A euforia é justificada. A equipe disputou apenas 17 das 44 categorias
da competição – o suficiente para deixá-la, no quadro de medalhas, à frente de França, Inglaterra, Holanda, Finlândia, Suécia, Dinamarca, Estados Unidos, Canadá e Nova Zelândia. Mais da metade desses países concorreu em pelo menos 30 modalidades. Coréia do Sul (24 medalhas; dez ouros), Suíça (20 medalhas; oito ouros) e Japão (11 medalhas,
seis ouros), os líderes do quadro, tiveram representantes em todas
as categorias. Todos eram estreantes em viagens internacionais. Alguns nem sequer tinham deixado ainda seus Estados de origem. A euforia
do medalha de ouro Rezende na festa de encerramento chegava
a comover. “Enrolei-me um pouco para discar aquele montão de
números (no telefone) e falar com a minha mãe lá no Rio Grande
do Norte. Depois, perguntei assim: ‘O que a senhora acha de ter
um filho campeão do mundo?’”

A WorldSkills, uma associação sem fins lucrativos de países e organizações nacionais de promoção do ensino técnico, existe desde 1950, quando a primeira olimpíada foi realizada na Espanha. O objetivo principal é levar os concorrentes a reproduzir, em seus países, as soluções tecnológicas mais eficientes. O modelo olímpico é adotado pela identificação dos jovens estudantes com os ídolos do esporte. Chegaram a ser feitas anualmente, mas, com o aumento do número de países, passaram a ser realizadas a cada dois anos. A importância assumida nas duas últimas décadas impressiona até mesmo os dirigentes. Hoje, são encaradas na Europa e na Ásia como fundamentais para a evolução do ensino técnico no mundo. A modesta competição lançada na Espanha, com menos de dez países competidores, cresceu até se transformar, na Suíça, em uma festa gigantesca com 693 competidores de 37 países, acompanhados durante quatro dias por 180 mil pessoas de toda a Europa. Os gastos para organizar a maratona bateram nos US$ 25 milhões, ou cerca de R$ 75 milhões, incentivados por 25 patrocinadores, entre eles pesos pesados como a Audi, a Microsoft e o grupo de telecomunicações Swisscom. Helsinki, na Finlândia, vai abrigar a competição de 2005. Para isso, irão gastar pelo menos US$ 15 milhões a mais. A cidade japonesa de Shizuoka fará a de 2007. Noruega, Holanda e Dinamarca travam uma disputa digna das modalidades mais concorridas para levar a de 2009.

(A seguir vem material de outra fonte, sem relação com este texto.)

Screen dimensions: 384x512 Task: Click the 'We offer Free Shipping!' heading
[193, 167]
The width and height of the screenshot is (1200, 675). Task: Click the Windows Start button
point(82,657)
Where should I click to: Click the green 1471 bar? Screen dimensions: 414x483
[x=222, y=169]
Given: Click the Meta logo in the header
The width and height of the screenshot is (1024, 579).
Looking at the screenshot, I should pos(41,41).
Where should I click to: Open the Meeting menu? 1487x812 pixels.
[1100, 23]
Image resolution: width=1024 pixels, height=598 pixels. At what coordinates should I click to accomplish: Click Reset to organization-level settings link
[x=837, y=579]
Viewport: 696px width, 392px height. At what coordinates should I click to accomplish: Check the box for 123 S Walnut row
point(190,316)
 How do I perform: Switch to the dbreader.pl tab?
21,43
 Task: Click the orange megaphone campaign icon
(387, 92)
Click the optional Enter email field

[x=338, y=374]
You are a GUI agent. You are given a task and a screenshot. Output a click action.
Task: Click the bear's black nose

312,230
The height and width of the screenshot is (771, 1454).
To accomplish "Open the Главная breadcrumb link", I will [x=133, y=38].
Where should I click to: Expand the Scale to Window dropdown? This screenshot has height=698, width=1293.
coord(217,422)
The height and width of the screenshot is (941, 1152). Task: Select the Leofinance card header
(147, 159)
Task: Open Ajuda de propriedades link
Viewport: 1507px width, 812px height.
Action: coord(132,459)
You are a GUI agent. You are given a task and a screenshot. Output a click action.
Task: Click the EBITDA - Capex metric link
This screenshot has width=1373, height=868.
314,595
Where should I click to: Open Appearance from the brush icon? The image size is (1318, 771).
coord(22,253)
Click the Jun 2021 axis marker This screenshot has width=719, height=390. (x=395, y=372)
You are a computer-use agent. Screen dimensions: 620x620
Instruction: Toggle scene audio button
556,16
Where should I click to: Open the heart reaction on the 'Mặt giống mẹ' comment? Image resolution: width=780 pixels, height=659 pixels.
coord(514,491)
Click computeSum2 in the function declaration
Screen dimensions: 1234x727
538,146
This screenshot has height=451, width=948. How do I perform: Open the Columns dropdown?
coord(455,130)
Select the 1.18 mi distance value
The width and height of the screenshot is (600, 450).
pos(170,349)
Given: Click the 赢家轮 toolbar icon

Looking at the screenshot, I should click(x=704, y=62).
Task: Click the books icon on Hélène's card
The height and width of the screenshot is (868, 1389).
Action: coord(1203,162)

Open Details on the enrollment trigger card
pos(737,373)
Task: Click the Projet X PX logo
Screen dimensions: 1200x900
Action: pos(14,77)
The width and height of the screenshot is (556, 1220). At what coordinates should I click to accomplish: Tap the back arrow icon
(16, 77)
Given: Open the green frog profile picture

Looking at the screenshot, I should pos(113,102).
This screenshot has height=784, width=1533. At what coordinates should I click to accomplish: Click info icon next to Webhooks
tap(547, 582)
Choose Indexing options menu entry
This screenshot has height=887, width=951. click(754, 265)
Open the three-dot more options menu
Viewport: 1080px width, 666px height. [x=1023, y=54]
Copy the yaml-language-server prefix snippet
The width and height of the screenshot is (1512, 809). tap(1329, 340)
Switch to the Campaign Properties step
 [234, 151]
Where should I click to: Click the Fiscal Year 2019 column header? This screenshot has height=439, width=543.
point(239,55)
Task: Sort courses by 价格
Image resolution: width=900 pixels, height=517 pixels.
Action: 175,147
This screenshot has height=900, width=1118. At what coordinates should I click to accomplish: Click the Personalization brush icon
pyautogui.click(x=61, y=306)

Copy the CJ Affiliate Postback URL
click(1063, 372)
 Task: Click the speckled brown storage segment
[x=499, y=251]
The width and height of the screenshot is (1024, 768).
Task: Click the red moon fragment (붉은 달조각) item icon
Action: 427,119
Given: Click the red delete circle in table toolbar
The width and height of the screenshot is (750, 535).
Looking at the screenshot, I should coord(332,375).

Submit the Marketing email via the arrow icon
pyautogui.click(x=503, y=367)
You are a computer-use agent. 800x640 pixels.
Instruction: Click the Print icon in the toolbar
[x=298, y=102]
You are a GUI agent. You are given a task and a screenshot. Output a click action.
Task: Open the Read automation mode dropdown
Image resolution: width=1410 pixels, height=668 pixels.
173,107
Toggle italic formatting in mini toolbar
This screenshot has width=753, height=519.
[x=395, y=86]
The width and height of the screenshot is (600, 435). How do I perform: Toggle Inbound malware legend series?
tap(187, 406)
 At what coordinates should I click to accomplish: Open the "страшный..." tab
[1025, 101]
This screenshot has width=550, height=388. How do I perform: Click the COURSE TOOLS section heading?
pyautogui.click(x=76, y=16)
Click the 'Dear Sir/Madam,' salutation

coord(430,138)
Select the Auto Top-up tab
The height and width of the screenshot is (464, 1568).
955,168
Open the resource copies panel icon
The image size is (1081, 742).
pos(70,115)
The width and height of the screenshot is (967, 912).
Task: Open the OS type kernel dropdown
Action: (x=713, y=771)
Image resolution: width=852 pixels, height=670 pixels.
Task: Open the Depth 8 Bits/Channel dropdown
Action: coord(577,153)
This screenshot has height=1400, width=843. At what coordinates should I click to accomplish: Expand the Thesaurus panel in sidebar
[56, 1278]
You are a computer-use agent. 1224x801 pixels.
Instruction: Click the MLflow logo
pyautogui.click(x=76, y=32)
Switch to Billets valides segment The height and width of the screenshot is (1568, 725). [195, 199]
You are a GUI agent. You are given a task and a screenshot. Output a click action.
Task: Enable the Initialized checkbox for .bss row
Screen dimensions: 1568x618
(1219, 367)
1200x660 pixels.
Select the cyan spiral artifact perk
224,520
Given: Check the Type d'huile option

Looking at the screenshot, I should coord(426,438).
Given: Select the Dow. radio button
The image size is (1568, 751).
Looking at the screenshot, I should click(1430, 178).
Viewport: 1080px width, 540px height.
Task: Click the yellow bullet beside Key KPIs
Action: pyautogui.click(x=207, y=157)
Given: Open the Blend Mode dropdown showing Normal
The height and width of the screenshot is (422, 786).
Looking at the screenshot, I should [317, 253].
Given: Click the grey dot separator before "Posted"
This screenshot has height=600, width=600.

A evolução dos competidores brasileiros, na disputa desde 1981, é tratada com ares de “case” de sucesso pelos organizadores. O exemplo foi dado em St. Gallen a mais de 100 jornalistas de todo o mundo, na primeira entrevista coletiva do secretário-geral das olimpíadas suíças, Daniel Sommer, antes do início das competições. “Há 20 anos, o sr. Spada, com os brasileiros entre os últimos, perguntou-me: ‘O que faço?’ Respondi: ‘Neste momento, apenas perder, esperar, voltar e aprender, pois o nível de seus meninos ainda não é competitivo.’” E concluiu: “Em 1995, na França, o Brasil ficou em terceiro. Em 2001, em Seul, conquistou o sexto lugar, outro ótimo resultado. Não temos exemplo mais convincente de como o intercâmbio pode ajudar a diminuir defasagens.” “Sr. Spada” é o paulista Roberto Monteiro Spada. Professor, diretor da escola Suíço-Brasileira em São Paulo, delegado técnico do time brasileiro até hoje e um dos educadores do Senai mais entusiasmados com o projeto, acaba de ser eleito vice-presidente da WorldSkills. Sonha em realizar uma olimpíada dessas no Brasil. Martins, Spada e equipe levaram os alunos para aprender novos caminhos. E, de certa forma, aprenderam tão rápido quanto eles.